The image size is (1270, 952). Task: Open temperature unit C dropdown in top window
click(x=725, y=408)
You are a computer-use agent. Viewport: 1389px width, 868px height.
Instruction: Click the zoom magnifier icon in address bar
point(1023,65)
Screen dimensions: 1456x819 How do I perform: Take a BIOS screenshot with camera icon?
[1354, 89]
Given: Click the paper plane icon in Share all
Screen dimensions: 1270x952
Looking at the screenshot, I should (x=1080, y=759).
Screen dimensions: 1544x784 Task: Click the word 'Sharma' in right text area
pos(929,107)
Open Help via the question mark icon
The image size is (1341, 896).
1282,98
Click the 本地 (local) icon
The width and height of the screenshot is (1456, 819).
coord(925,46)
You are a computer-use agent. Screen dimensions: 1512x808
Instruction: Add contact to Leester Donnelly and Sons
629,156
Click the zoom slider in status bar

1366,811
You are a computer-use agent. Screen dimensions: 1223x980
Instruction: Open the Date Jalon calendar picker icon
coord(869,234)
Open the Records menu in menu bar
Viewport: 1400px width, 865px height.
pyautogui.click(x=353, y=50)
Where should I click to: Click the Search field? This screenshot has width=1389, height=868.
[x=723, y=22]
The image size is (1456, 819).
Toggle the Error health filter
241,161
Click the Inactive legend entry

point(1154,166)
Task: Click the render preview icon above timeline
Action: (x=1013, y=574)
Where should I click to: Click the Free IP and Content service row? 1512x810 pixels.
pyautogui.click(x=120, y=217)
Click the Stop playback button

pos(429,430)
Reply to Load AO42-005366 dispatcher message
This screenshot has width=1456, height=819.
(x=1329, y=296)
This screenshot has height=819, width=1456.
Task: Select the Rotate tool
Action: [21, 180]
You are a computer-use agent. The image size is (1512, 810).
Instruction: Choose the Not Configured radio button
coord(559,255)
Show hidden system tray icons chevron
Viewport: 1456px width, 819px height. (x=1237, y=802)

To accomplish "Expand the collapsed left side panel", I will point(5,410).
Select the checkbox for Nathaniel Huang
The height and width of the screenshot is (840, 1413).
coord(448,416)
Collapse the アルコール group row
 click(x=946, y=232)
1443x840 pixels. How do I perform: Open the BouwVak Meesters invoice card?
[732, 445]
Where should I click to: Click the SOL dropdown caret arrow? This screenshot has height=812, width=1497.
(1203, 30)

> _What the task requires_:
Take the entries above and copy them exactly from the first line through the line with "Given: Click the"; leave out every line after it.

> _Solution to this problem_:
The image size is (1270, 952). Task: Open temperature unit C dropdown in top window
click(x=725, y=408)
You are a computer-use agent. Viewport: 1389px width, 868px height.
Instruction: Click the zoom magnifier icon in address bar
point(1023,65)
Screen dimensions: 1456x819 How do I perform: Take a BIOS screenshot with camera icon?
[1354, 89]
Given: Click the paper plane icon in Share all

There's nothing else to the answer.